Obviously, anything as complex as human behavior, especially across an entire society, cannot be reduced to a single factor. Many things have drastically changed in the last generation or so. The advent of the internet and social media might be the biggest, with the related consequences of less in-person socialization, more balkanization by interest and identity, and increased competition and comparison among and between peer groups over a much larger social network. Rampant safetyism has reduced the risks we are willing to take or accept, both as parents and youth. Religious affiliation and practice is on the decline while political activism and polarization are on the rise. Single-parent homes have continued to increase, having affected the upbringing of large portions of both the parents and now their children. Childbirth has been pushed later and later in life while the average number of children per family has fallen.

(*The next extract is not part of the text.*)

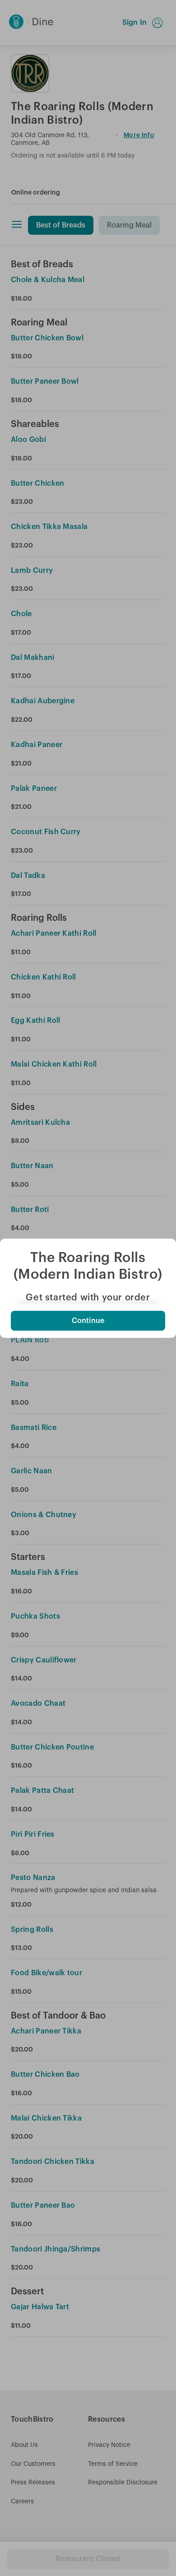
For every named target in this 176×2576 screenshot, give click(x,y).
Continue (88, 1320)
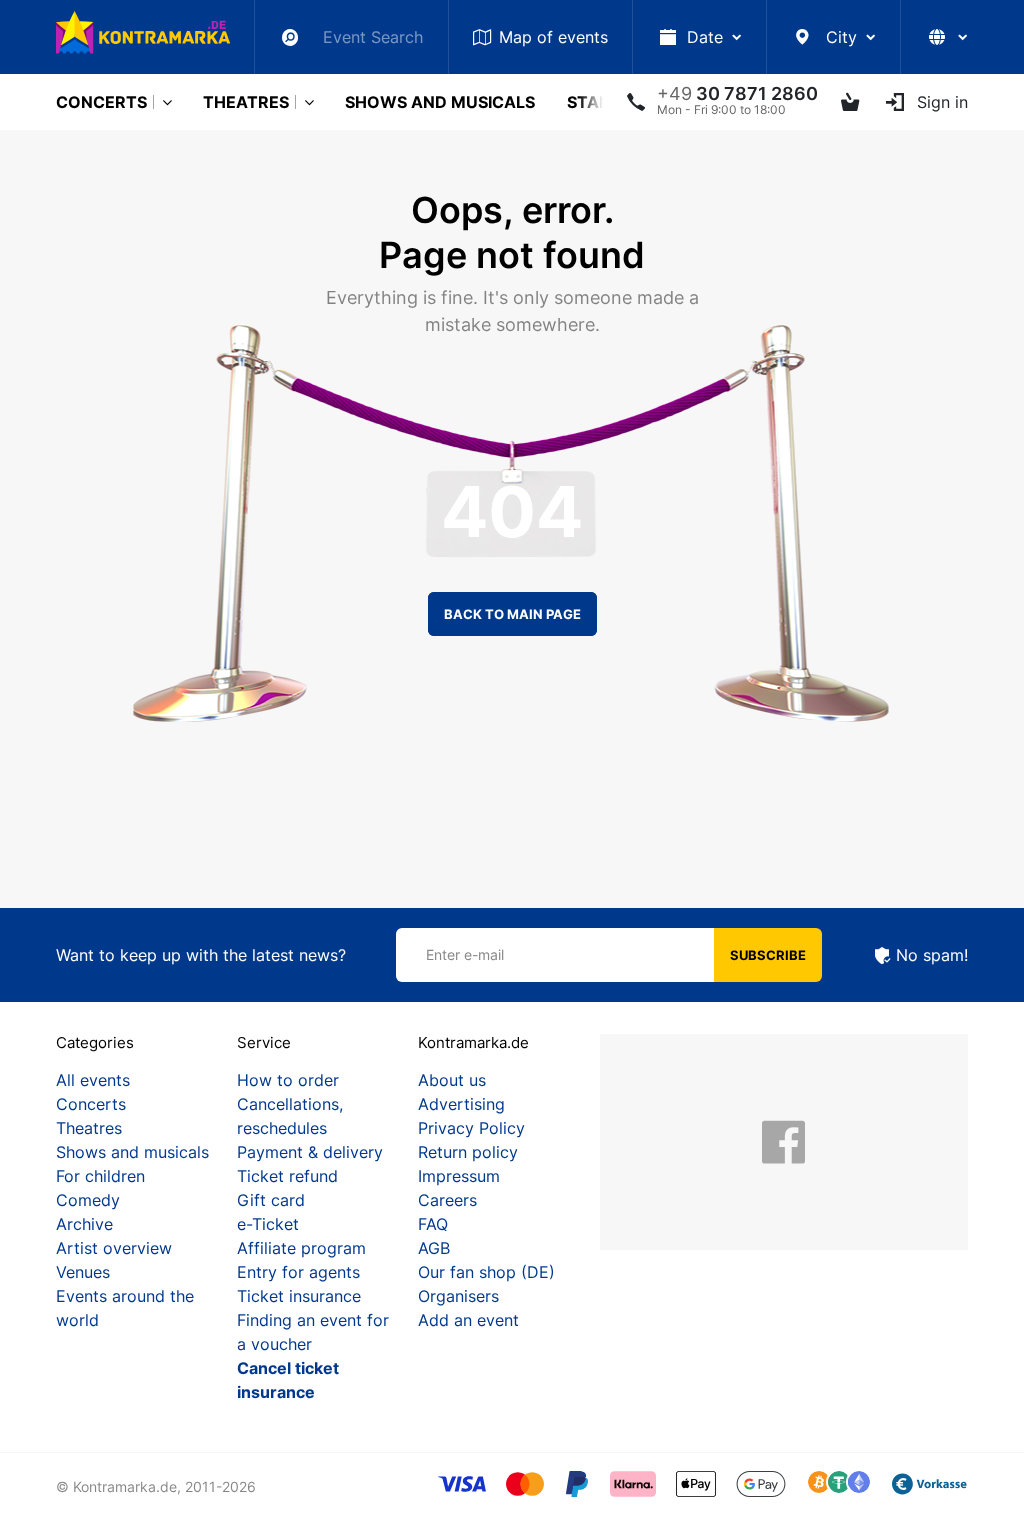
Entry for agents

All of these (and many others) are plausible factors in the rise of the Modern Asshole. This book doesn’t explore any of them. A good book might have tried to fashion some unifying thesis that would present a coherent answer to the question it raises, but this book is content to dish out a bunch of random social science studies with nothing to connect them but the author’s interest. Some of them even contradict each other. Do you think the apparent incoherence of modern (parenting) philosophies might contribute to childish assholes, young and old, throughout society? This book doesn’t care.
One book that does explore this question and offer a coherent, plausible explanation is, ironically, Leonard Sax’s The Collapse of Parenting, a book Moyer disses in her introduction. You can imagine why she would be defensive. Sax argues that, for a variety of cultural, philosophical, and technological reasons, many parents have lost the proper exercise of authority over their children, resulting in a dynamic where peer groups, rather than parents or adult figures, define the standards and incentive structures for kids. It’s not difficult to see how competition for attention and standing among other kids, with no concern for what adults think, could foster the kind of disrespect, teasing, bullying, and abuse that we often associate with assholes. That’s exactly the behavior we often see among school cliques and online communities.
Maybe that is correct, maybe it’s not. But you don’t have to agree with all of his analyses or prescriptions to appreciate the fact that at least he offers some. If all you want are some quick tips on parenting, you can read How to Raise Kids Who Aren’t Assholes. Or you can save yourself the time and just scroll Facebook or Instagram for a few minutes to find endless posts on the latest fads. But if you are at all interested the question hinted at in the title, don’t bother with the book itself. You’ll have to look elsewhere. I do recommend The Collapse of Parenting as a good place to start. It’s a much better book than this.